# Extract provided
########

All of us were from the west, where a market is a tame organized
centre for buying a variety of goods. In Accra the experience was quite
different. We were a procession, a snake like pinkish spectacle, chained
together by sweaty fists and with a look of fear and excitement in our eyes. All
conscious of where our money was hidden –
strapped to our moist middles, under our cotton t-shirts and missionary
style long shapeless flower skirts (prescribed by the NGO offices back home). We
were paraded through a real market – African style. People as deep as
quicksand, we sunk deeper and deeper, away from the paved road into the
colours, smells and sounds of the market. Smoked fish piled high on balancing
trays, hundreds of tomato sellers in narrow rows, wide smiling African mamas,
low down, faces behind their identical wares, each hoping their charm would win
buyers and they would rise above the anonymity of their trade, to make enough
to feed their family for the day.

We pushed on by, and through, sweating and squinting and
averting the hoards of brown smudged fingers that reached out at our
inadequately protected, sun beaten, damp white skin… shouts randomly from all
directions, above the black heads and fleeting rainbows of colour and patterned
cloth, “Obruni, obruni!!!”.

We managed to push our way through and were led single file
past a grimy door into a tiny room. It was cooler and quieter than the outside,
but the hum of the market surged palpably behind the grease coated glass. It
was a Chinese take away. Our guide had apparently heard that Westerners like
Chinese food and this was to be our treat, our solace for the day. The room had
a few plastic patio tables with rubberized flower patterned table cloths. Each
table boasted graying dust caked plastic flowers in tiny decorated pots.

########

Records of locating words and on-page elements
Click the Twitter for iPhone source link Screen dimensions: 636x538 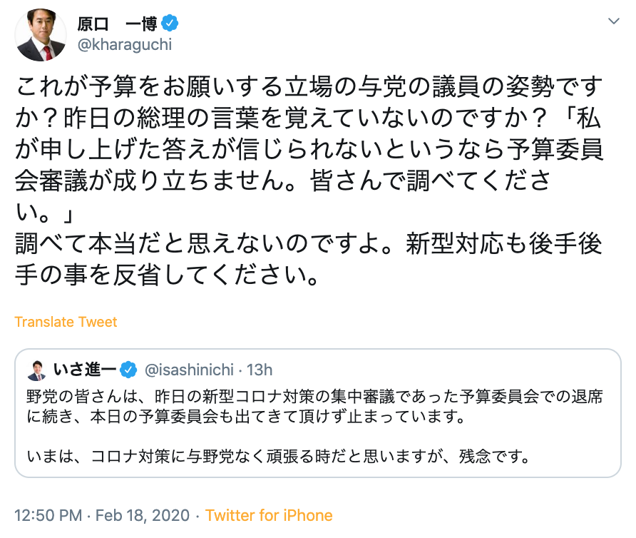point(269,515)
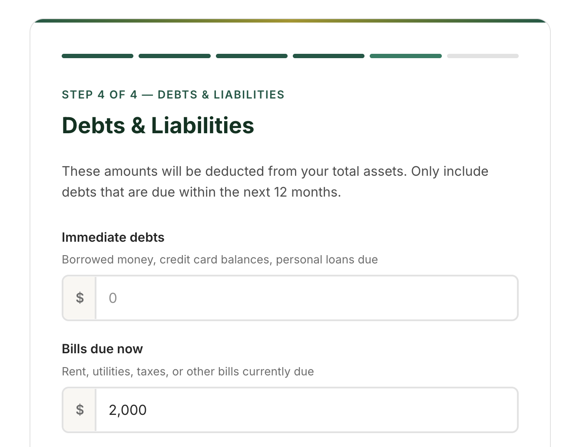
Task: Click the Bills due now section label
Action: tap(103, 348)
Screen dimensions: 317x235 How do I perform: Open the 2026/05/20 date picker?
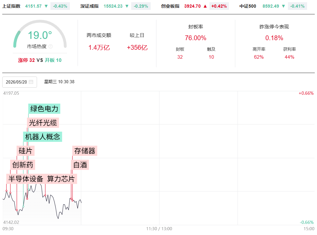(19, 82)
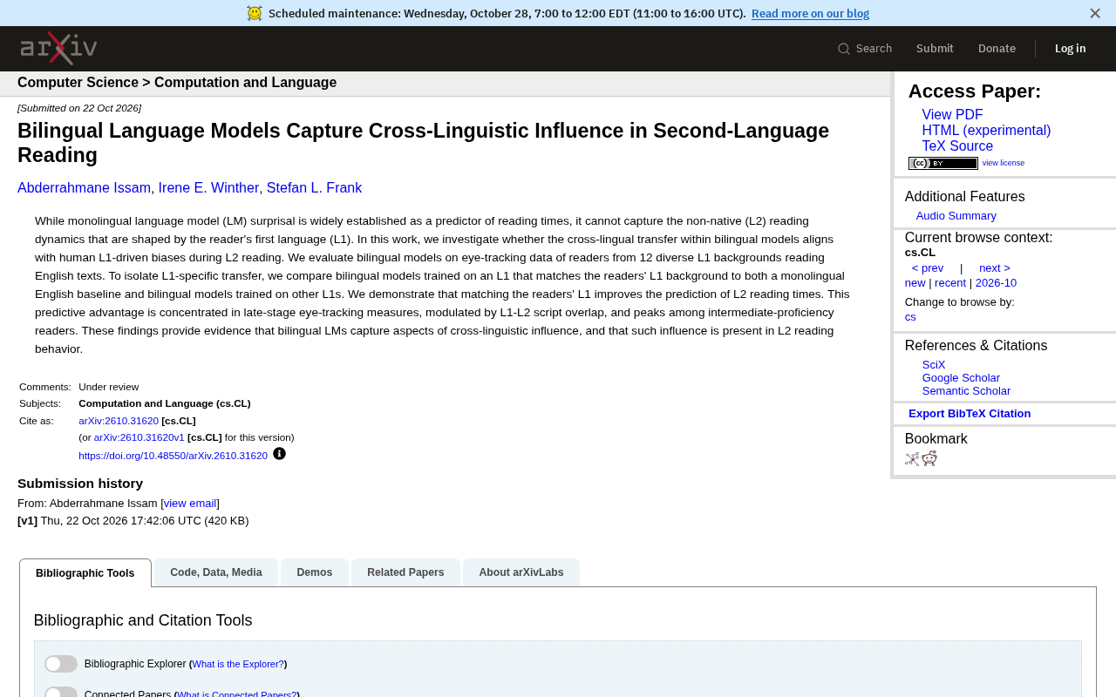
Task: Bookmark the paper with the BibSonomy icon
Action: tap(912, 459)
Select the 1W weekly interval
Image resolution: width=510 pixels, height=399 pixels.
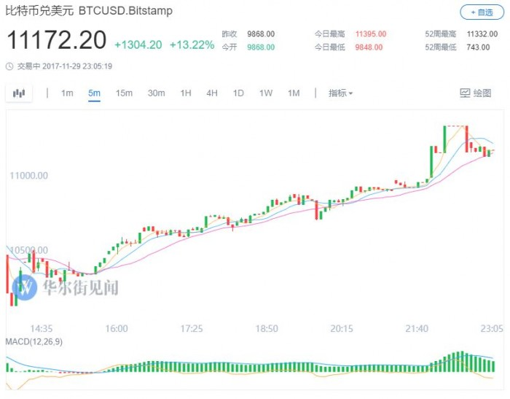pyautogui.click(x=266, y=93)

########

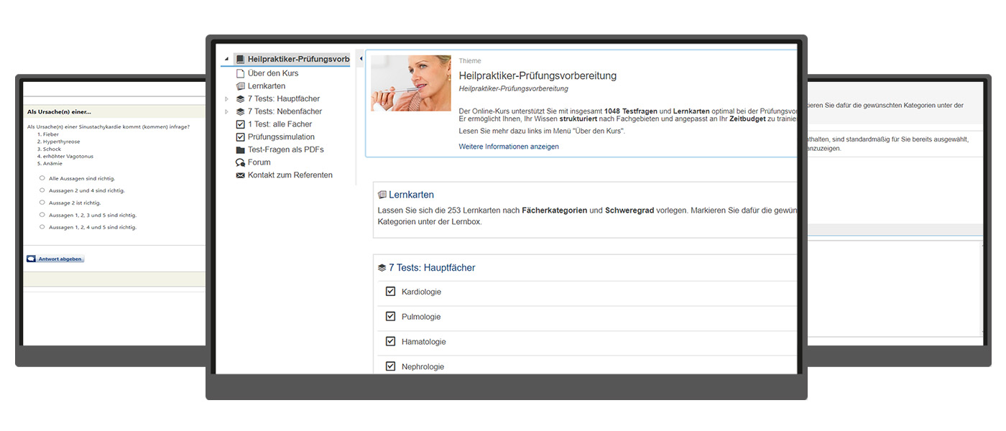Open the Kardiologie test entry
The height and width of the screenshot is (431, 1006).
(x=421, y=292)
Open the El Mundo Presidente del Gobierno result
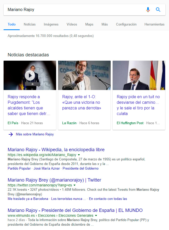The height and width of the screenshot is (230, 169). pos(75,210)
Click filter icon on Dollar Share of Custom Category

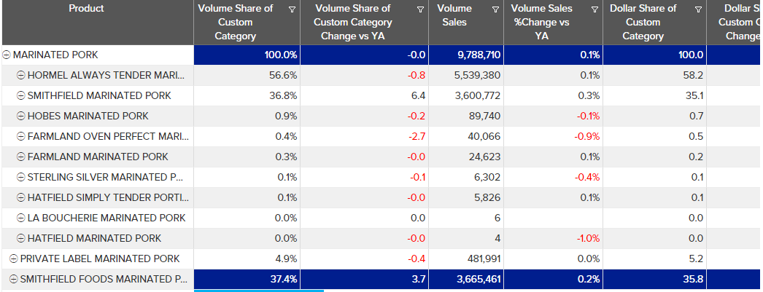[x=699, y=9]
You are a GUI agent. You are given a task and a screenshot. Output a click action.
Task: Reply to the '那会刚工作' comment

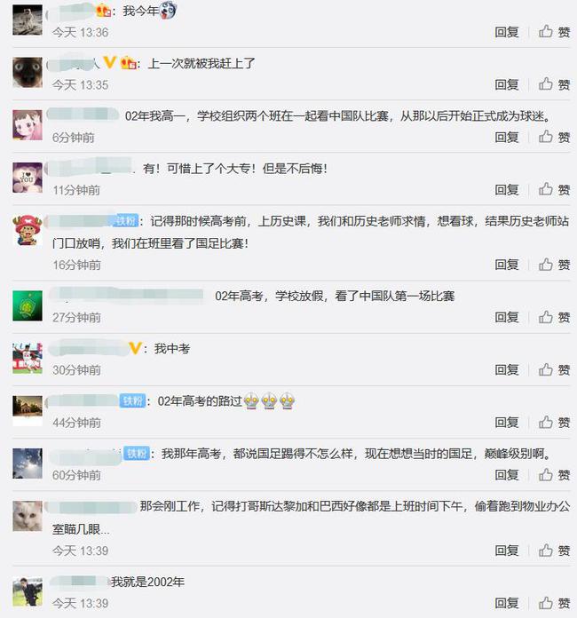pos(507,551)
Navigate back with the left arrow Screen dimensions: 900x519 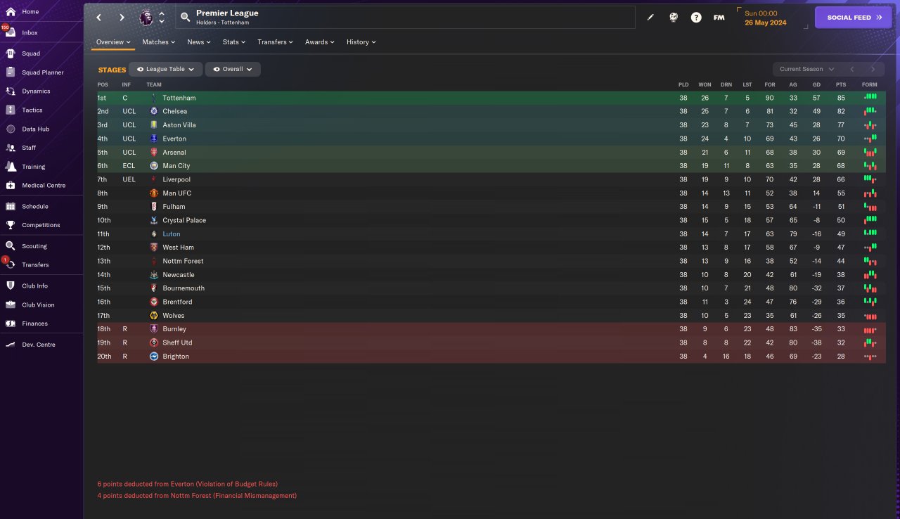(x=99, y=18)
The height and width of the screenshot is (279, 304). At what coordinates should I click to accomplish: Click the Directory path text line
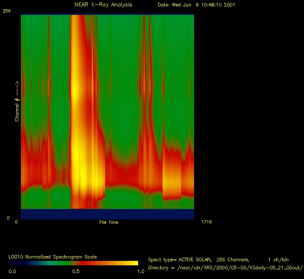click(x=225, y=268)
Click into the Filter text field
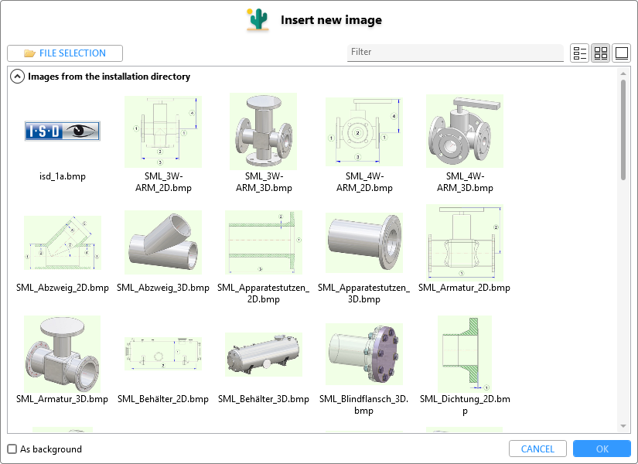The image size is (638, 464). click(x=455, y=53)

########

# Things to do
[1] In the Accra market passage, what had the guide apparently heard about Westerners?
[2] Do these statements agree with the Accra market passage? Answer yes or no for each, quoting the words that decide it. (a) The skirts the group wore were prescribed by NGO offices back home. (b) The small room was hotter and noisier than the market outside. (c) The tables in the room were made of wood.
[3] Reproduce the Accra market passage from "We managed to" to "tiny decorated pots.".
The records have no connection to the Accra market passage.

# Solutions to each task
[1] That Westerners like Chinese food.

[2]
(a) Yes: "(prescribed by the NGO offices back home)"
(b) No: "It was cooler and quieter than the outside"
(c) No: "The room had a few plastic patio tables"

[3]
We managed to push our way through and were led single file
past a grimy door into a tiny room. It was cooler and quieter than the outside,
but the hum of the market surged palpably behind the grease coated glass. It
was a Chinese take away. Our guide had apparently heard that Westerners like
Chinese food and this was to be our treat, our solace for the day. The room had
a few plastic patio tables with rubberized flower patterned table cloths. Each
table boasted graying dust caked plastic flowers in tiny decorated pots.